*** Supplied material Section Begins ***

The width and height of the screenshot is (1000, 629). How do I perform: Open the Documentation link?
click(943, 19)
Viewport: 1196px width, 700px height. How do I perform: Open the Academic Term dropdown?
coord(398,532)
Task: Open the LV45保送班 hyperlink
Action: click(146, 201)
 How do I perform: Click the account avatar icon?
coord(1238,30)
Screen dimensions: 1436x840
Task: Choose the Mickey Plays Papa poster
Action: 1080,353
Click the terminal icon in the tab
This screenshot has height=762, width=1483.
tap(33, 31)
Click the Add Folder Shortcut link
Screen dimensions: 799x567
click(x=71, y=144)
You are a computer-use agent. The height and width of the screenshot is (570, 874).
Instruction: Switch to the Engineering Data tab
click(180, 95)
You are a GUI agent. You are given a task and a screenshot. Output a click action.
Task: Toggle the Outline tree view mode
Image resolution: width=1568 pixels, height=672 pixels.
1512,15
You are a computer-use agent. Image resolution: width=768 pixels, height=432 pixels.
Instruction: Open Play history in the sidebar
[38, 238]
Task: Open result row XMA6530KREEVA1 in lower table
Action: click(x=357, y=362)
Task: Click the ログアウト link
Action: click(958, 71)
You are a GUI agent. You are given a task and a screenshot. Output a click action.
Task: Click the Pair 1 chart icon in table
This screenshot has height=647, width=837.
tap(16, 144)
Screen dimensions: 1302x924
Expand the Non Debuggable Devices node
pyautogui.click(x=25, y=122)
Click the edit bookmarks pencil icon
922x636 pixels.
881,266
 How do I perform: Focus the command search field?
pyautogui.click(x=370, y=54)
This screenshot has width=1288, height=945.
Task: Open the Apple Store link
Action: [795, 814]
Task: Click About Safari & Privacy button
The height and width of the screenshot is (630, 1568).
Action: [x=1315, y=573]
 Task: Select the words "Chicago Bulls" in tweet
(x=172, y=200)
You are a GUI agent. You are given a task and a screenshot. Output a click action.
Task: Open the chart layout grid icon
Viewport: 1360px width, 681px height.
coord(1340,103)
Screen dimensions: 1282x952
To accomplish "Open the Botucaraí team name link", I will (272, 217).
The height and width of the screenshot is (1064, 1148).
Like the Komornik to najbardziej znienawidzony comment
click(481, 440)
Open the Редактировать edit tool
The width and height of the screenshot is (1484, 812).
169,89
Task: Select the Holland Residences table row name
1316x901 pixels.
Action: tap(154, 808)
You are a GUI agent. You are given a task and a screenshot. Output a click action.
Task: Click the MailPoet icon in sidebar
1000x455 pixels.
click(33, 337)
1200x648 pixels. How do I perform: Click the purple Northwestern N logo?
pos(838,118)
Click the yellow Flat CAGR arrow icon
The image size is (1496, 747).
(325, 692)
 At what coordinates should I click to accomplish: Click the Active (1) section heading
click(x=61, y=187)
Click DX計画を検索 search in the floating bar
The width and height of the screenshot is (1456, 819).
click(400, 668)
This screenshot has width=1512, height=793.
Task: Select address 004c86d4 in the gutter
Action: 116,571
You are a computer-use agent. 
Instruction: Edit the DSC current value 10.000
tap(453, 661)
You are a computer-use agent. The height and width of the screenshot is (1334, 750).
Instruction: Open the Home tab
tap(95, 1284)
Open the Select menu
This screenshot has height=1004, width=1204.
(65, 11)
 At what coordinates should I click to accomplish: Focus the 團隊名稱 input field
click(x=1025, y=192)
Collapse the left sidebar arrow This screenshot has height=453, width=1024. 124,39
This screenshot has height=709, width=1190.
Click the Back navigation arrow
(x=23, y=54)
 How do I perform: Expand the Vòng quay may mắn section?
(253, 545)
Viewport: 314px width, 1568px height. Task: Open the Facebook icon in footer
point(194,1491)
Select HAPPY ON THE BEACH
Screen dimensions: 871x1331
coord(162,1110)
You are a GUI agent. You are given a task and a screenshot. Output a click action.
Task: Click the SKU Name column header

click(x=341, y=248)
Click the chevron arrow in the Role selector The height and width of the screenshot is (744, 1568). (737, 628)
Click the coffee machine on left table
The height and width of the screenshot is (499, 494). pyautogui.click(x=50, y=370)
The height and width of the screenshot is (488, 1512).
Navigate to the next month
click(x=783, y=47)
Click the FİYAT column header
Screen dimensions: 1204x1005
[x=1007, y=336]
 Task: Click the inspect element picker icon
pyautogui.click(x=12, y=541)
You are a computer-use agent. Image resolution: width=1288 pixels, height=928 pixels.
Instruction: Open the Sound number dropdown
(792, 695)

*** Supplied material Section Ends ***

** Task to complete **
Write the records out in full, exactly as they read above.

** Solution below **
The width and height of the screenshot is (1000, 629). How do I perform: Open the Documentation link?
click(943, 19)
Viewport: 1196px width, 700px height. How do I perform: Open the Academic Term dropdown?
coord(398,532)
Task: Open the LV45保送班 hyperlink
Action: click(146, 201)
 How do I perform: Click the account avatar icon?
coord(1238,30)
Screen dimensions: 1436x840
Task: Choose the Mickey Plays Papa poster
Action: 1080,353
Click the terminal icon in the tab
This screenshot has height=762, width=1483.
tap(33, 31)
Click the Add Folder Shortcut link
Screen dimensions: 799x567
click(x=71, y=144)
You are a computer-use agent. The height and width of the screenshot is (570, 874).
Instruction: Switch to the Engineering Data tab
click(180, 95)
You are a GUI agent. You are given a task and a screenshot. Output a click action.
Task: Toggle the Outline tree view mode
Image resolution: width=1568 pixels, height=672 pixels.
1512,15
You are a computer-use agent. Image resolution: width=768 pixels, height=432 pixels.
Instruction: Open Play history in the sidebar
[38, 238]
Task: Open result row XMA6530KREEVA1 in lower table
Action: click(x=357, y=362)
Task: Click the ログアウト link
Action: click(958, 71)
You are a GUI agent. You are given a task and a screenshot. Output a click action.
Task: Click the Pair 1 chart icon in table
This screenshot has height=647, width=837.
tap(16, 144)
Screen dimensions: 1302x924
Expand the Non Debuggable Devices node
pyautogui.click(x=25, y=122)
Click the edit bookmarks pencil icon
922x636 pixels.
881,266
 How do I perform: Focus the command search field?
pyautogui.click(x=370, y=54)
This screenshot has width=1288, height=945.
Task: Open the Apple Store link
Action: [795, 814]
Task: Click About Safari & Privacy button
The height and width of the screenshot is (630, 1568).
Action: [x=1315, y=573]
 Task: Select the words "Chicago Bulls" in tweet
(x=172, y=200)
You are a GUI agent. You are given a task and a screenshot. Output a click action.
Task: Open the chart layout grid icon
Viewport: 1360px width, 681px height.
coord(1340,103)
Screen dimensions: 1282x952
To accomplish "Open the Botucaraí team name link", I will (272, 217).
The height and width of the screenshot is (1064, 1148).
Like the Komornik to najbardziej znienawidzony comment
click(481, 440)
Open the Редактировать edit tool
The width and height of the screenshot is (1484, 812).
169,89
Task: Select the Holland Residences table row name
1316x901 pixels.
Action: tap(154, 808)
You are a GUI agent. You are given a task and a screenshot. Output a click action.
Task: Click the MailPoet icon in sidebar
1000x455 pixels.
click(33, 337)
1200x648 pixels. How do I perform: Click the purple Northwestern N logo?
pos(838,118)
Click the yellow Flat CAGR arrow icon
The image size is (1496, 747).
(325, 692)
 At what coordinates should I click to accomplish: Click the Active (1) section heading
click(x=61, y=187)
Click DX計画を検索 search in the floating bar
The width and height of the screenshot is (1456, 819).
click(400, 668)
This screenshot has width=1512, height=793.
Task: Select address 004c86d4 in the gutter
Action: 116,571
You are a computer-use agent. 
Instruction: Edit the DSC current value 10.000
tap(453, 661)
You are a computer-use agent. The height and width of the screenshot is (1334, 750).
Instruction: Open the Home tab
tap(95, 1284)
Open the Select menu
This screenshot has height=1004, width=1204.
(65, 11)
 At what coordinates should I click to accomplish: Focus the 團隊名稱 input field
click(x=1025, y=192)
Collapse the left sidebar arrow This screenshot has height=453, width=1024. 124,39
This screenshot has height=709, width=1190.
Click the Back navigation arrow
(x=23, y=54)
 How do I perform: Expand the Vòng quay may mắn section?
(253, 545)
Viewport: 314px width, 1568px height. Task: Open the Facebook icon in footer
point(194,1491)
Select HAPPY ON THE BEACH
Screen dimensions: 871x1331
coord(162,1110)
You are a GUI agent. You are given a task and a screenshot. Output a click action.
Task: Click the SKU Name column header

click(x=341, y=248)
Click the chevron arrow in the Role selector The height and width of the screenshot is (744, 1568). (737, 628)
Click the coffee machine on left table
The height and width of the screenshot is (499, 494). pyautogui.click(x=50, y=370)
The height and width of the screenshot is (488, 1512).
Navigate to the next month
click(x=783, y=47)
Click the FİYAT column header
Screen dimensions: 1204x1005
[x=1007, y=336]
 Task: Click the inspect element picker icon
pyautogui.click(x=12, y=541)
You are a computer-use agent. Image resolution: width=1288 pixels, height=928 pixels.
Instruction: Open the Sound number dropdown
(792, 695)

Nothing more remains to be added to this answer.